Identification of DNA methylation-driven genes by integrative analysis of DNA methylation and transcriptome data in pancreatic adenocarcinoma.

Abstract

Pancreatic adenocarcinoma (PAAD) is a painful and fatal disease that undoubtedly remains a health care priority and offers significant therapeutic challenges. The significance of epigenetic modifications, including DNA methylation in tumor development, has gained the attention of researchers.
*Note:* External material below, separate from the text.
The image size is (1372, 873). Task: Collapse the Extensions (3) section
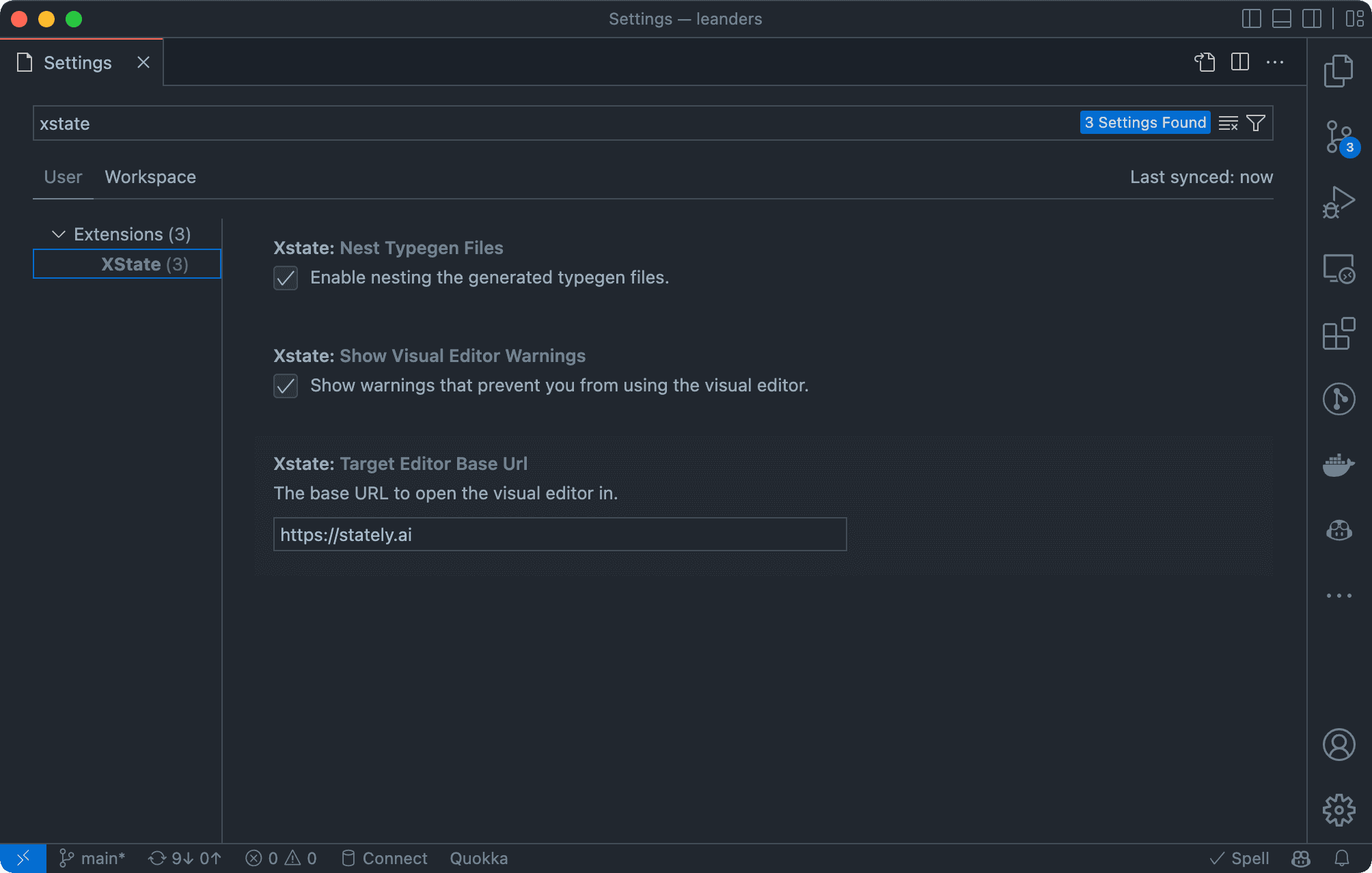pos(59,234)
Identifying DNA methylation-driven genes and investigating the mechanisms underlying the tumorigenesis of PAAD are of substantial importance for developing methods of physiological evaluation, treatment planning and prognostic prediction for PAAD. In the present study, a comprehensive analysis of DNA methylation and gene expression data from 188 clinical samples was performed to identify DNA methylation-driven genes in PAAD. In addition, the diagnostic and prognostic value of DNA methylation-driven genes was evaluated using receiver operating characteristic curve, survival and recurrence analyses. A total of 7 DNA methylation-driven genes, namely zinc finger protein 208 (ZNF208), eomesodermin (EOMES), prostaglandin D2 receptor (PTGDR), chromosome 12 open reading frame 42 (C12orf42), integrin subunit α 4 (ITGA4), dedicator of cytokinesis 8 and protein phosphatase 1 regulatory inhibitor subunit 14D (PPP1R14D), were identified. All of them may be used to diagnose PAAD with excellent specificity and sensitivity (area under curve, >0.8). Of the 7 DNA methylation-driven genes, 6 were significantly associated with overall survival (OS) and recurrence-free survival (RFS) P<0.05). Among them, ZNF208, EOMES, PTGDR, C12orf42 and ITGA4 were significantly negatively associated with the OS rate and positively associated with the recurrence rate, while PPP1R14D was significantly positively associated with the OS rate and negatively associated with the recurrence rate. The present study provides novel insight into the epigenetic alterations associated with the occurrence and progression of PAAD, thereby increasing the mechanistic understanding of this disease, offering potential novel molecular biomarkers and contributing to the development of therapeutic targets for PAAD.